DATA TO PROCESS
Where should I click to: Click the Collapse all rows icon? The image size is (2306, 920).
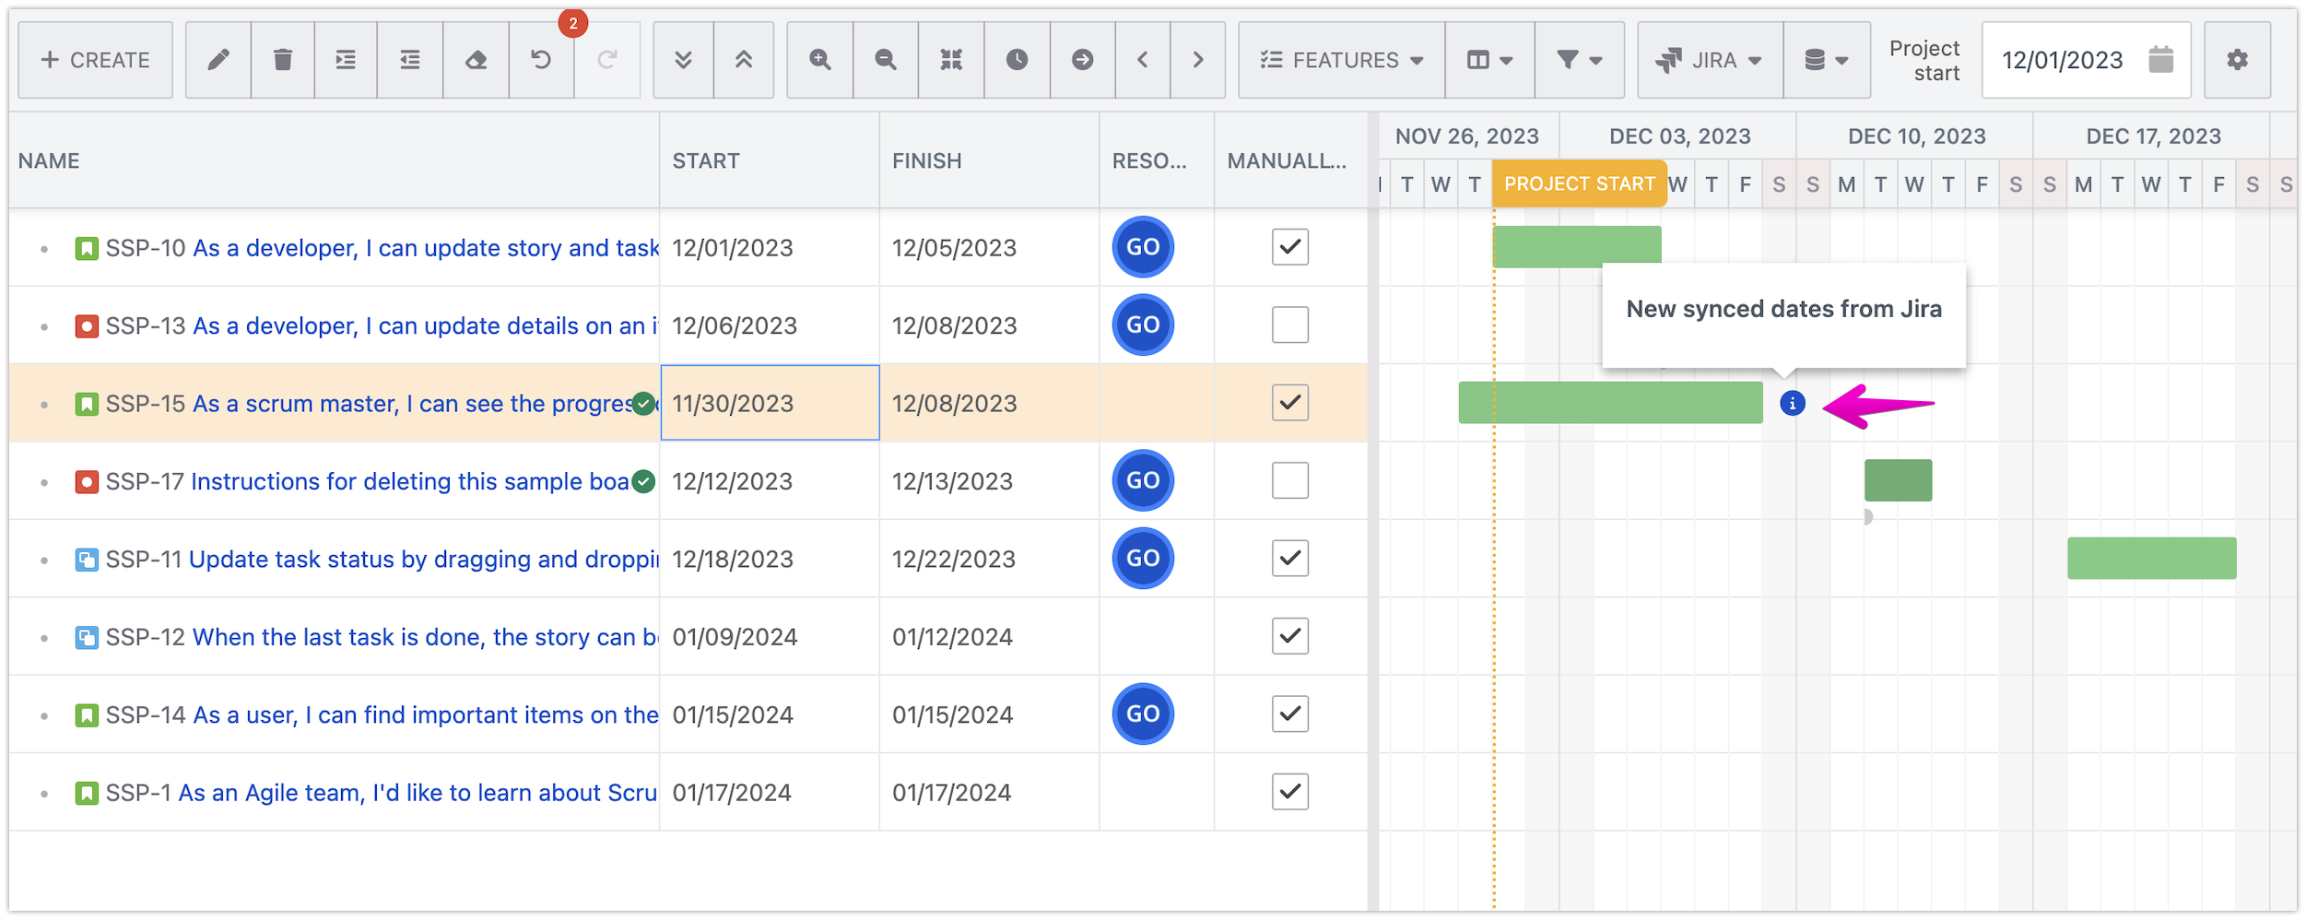744,60
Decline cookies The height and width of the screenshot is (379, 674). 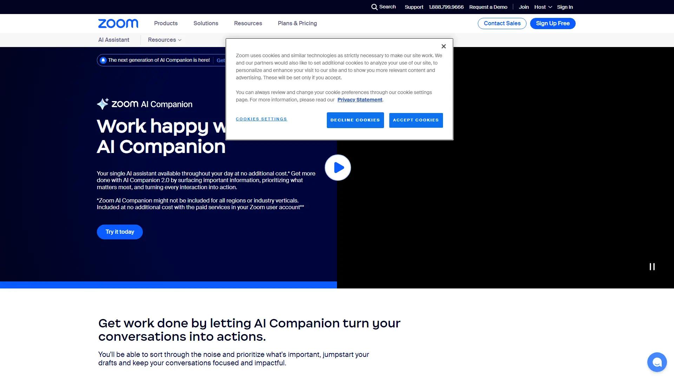click(355, 120)
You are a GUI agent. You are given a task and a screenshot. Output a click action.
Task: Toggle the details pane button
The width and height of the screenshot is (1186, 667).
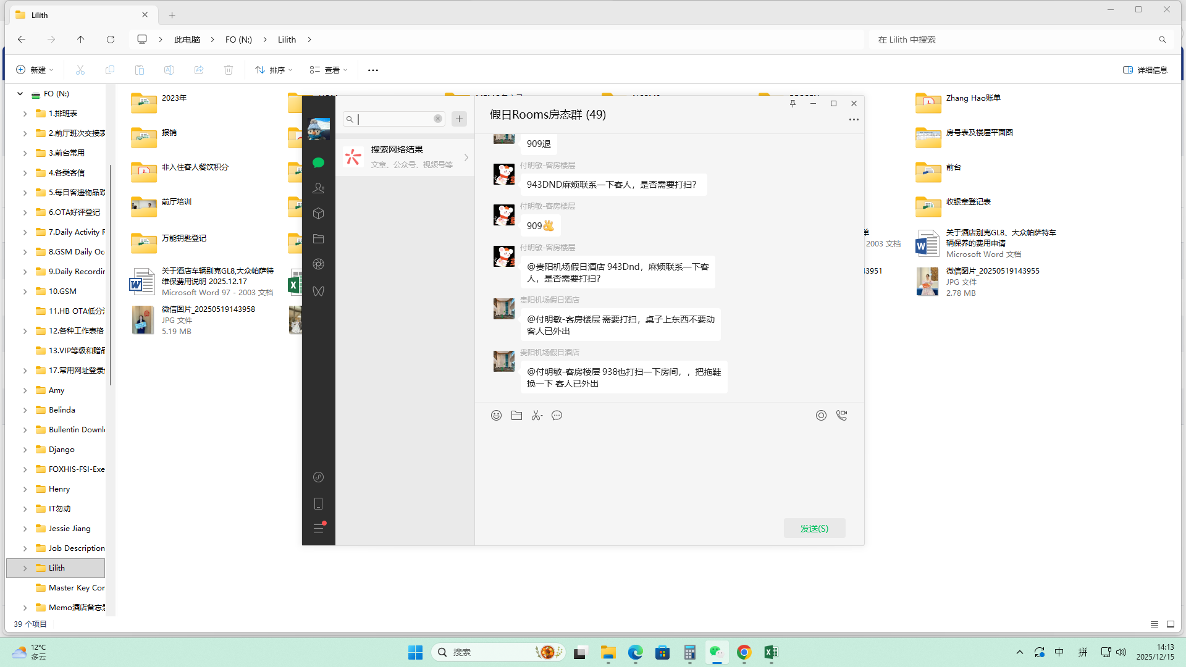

WHAT TO DO
Your answer should consist solely of the lines from the line with "You are a GUI" to the final line of the listing, set down word for word, pictures omitted.

YOUR RESPONSE
You are a GUI agent. You are given a task and a screenshot. Output a click action.
Task: Toggle the details pane button
The width and height of the screenshot is (1186, 667).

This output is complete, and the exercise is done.